— START OF SELECTED EXCERPT —

What’s My Scene: Julia Holter’s Los Angeles

Ahead of an appearance at Laneway, Los Angeles native JULIA HOLTER presents a guide to her hometown.

“One of the things I love about LA is its mysteriousness,” Julia Holter recently told Pitchfork. “Someone might be doing something great next door to you, but you have no idea because it’s full of all these enclaves.” That’s not to say the Los Angeles-born singer, songwriter and multi-instrumentalist works entirely in a vacuum. Born in LA and part of a tight-knit experimental scene that includes Ramona Gonzalez of Nite Jewel and members of Ariel Pink’s Haunted Graffiti, the CalArts graduate has nonetheless carved a niche of her own in the composer-pop realm (think: Laurie Anderson and Arthur Russell). Her second album Ekstasis featured in many end-of-year polls for 2012, and she’s about to visit Australia for the first time for Laneway Festival and sideshows in Melbourne and Sydney.

Nite Jewel

Of course we are friends and started making music in a similar group of people but the truth is it’s just great music, with a solid and honest foundation I don’t really hear in a lot of other songwriting these days. Also, I don’t think Ramona [Gonzalez] and I were even real friends until I heard her music one night at [LA venue] The Smell and was blown away. She is always changing it up, trying new things, and has a voice that is completely her own.

— END OF SELECTED EXCERPT —

PROBLEM DETAILS: Copy everything in the Julia Holter LA guide from "Of course we" down to "completely her own." without changing a word.

— START OF RAW DATA —

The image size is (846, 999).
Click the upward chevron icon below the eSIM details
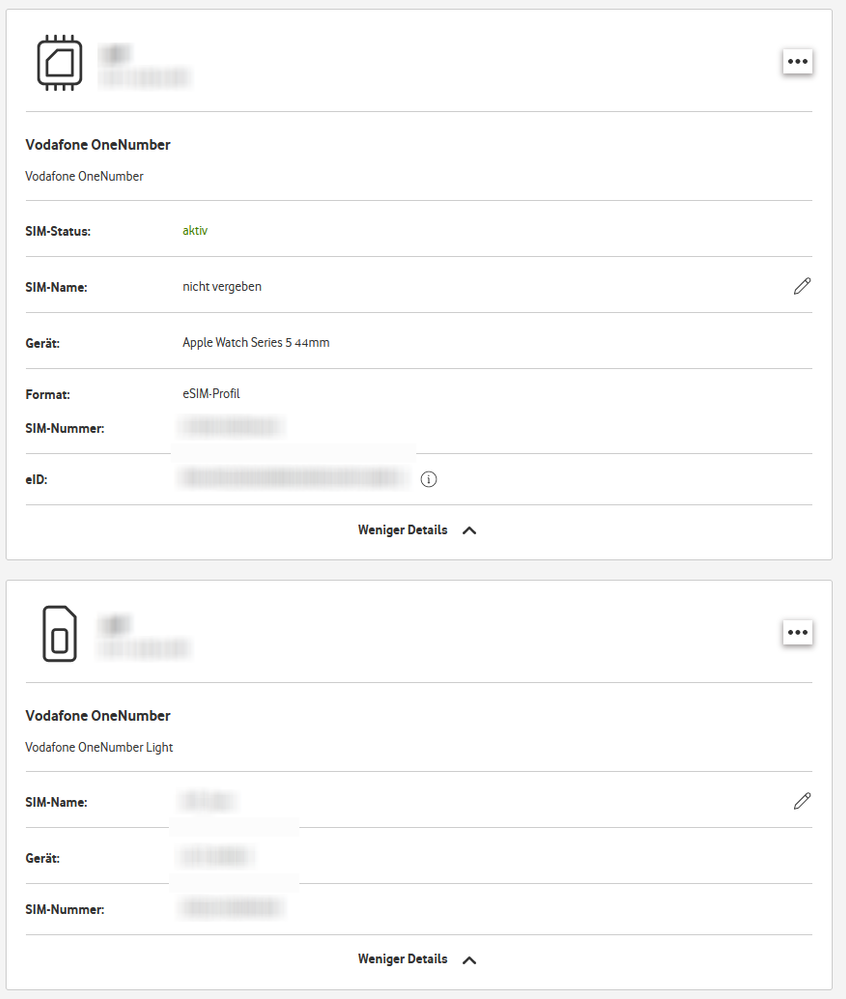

— END OF RAW DATA —

THE OUTPUT:
Of course we are friends and started making music in a similar group of people but the truth is it’s just great music, with a solid and honest foundation I don’t really hear in a lot of other songwriting these days. Also, I don’t think Ramona [Gonzalez] and I were even real friends until I heard her music one night at [LA venue] The Smell and was blown away. She is always changing it up, trying new things, and has a voice that is completely her own.